▶ [Recorded information]:
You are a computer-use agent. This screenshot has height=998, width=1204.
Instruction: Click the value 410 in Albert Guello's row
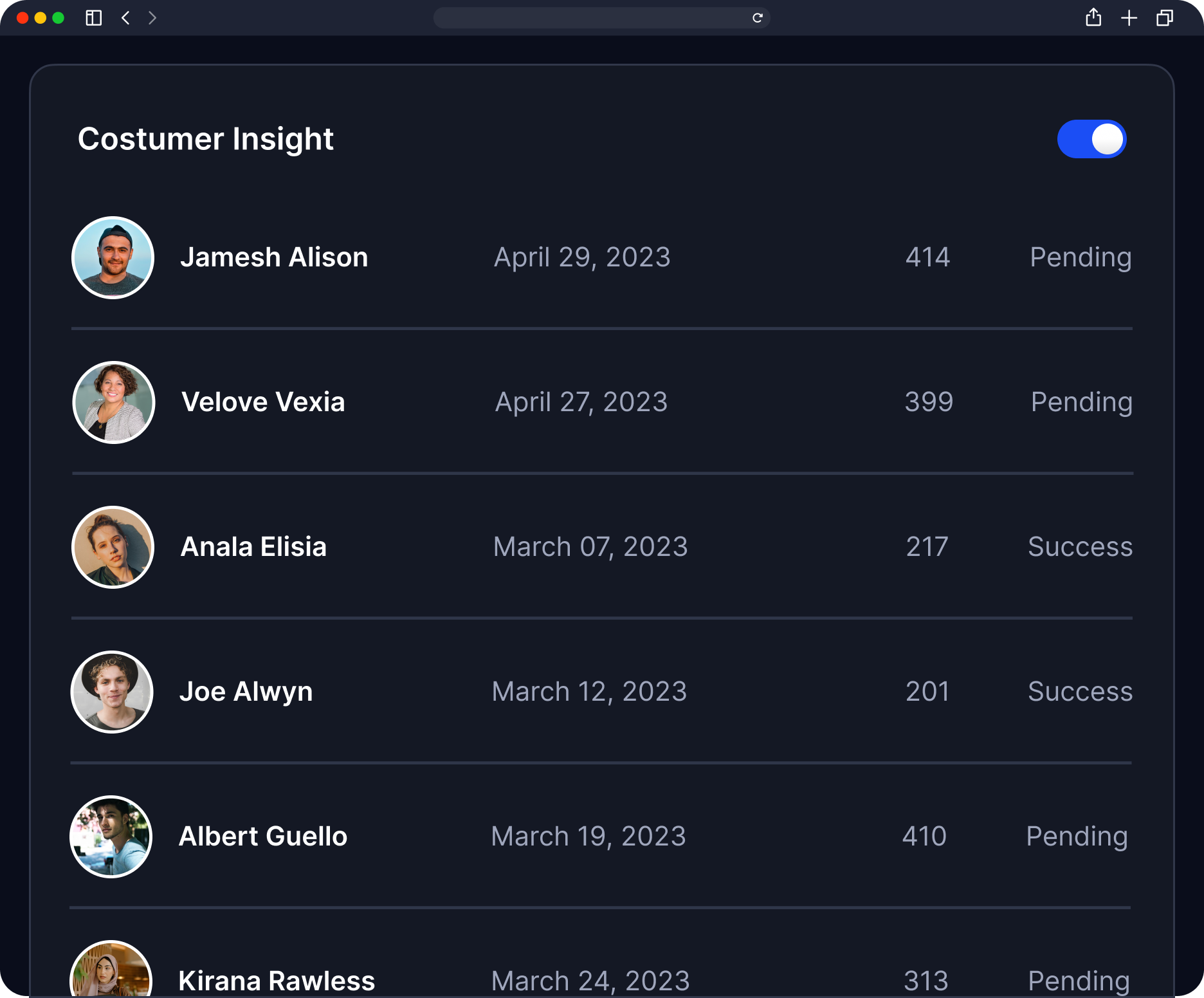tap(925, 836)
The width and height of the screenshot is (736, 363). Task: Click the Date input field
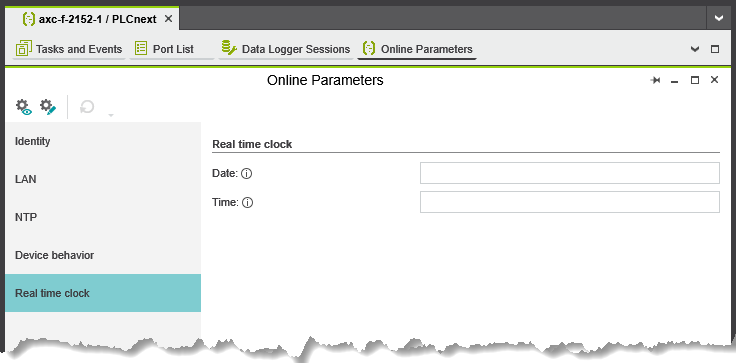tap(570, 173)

▶ [Problem statement]: Please format the text lines of the material above as a JSON list of strings, one string per line, and skip any blank lines. Leave the pictures out of the list.

▶ [Exercise result]:
[
  "You are a computer-use agent. This screenshot has height=998, width=1204.",
  "Instruction: Click the value 410 in Albert Guello's row",
  "tap(925, 836)",
  "The width and height of the screenshot is (736, 363). Task: Click the Date input field",
  "tap(570, 173)"
]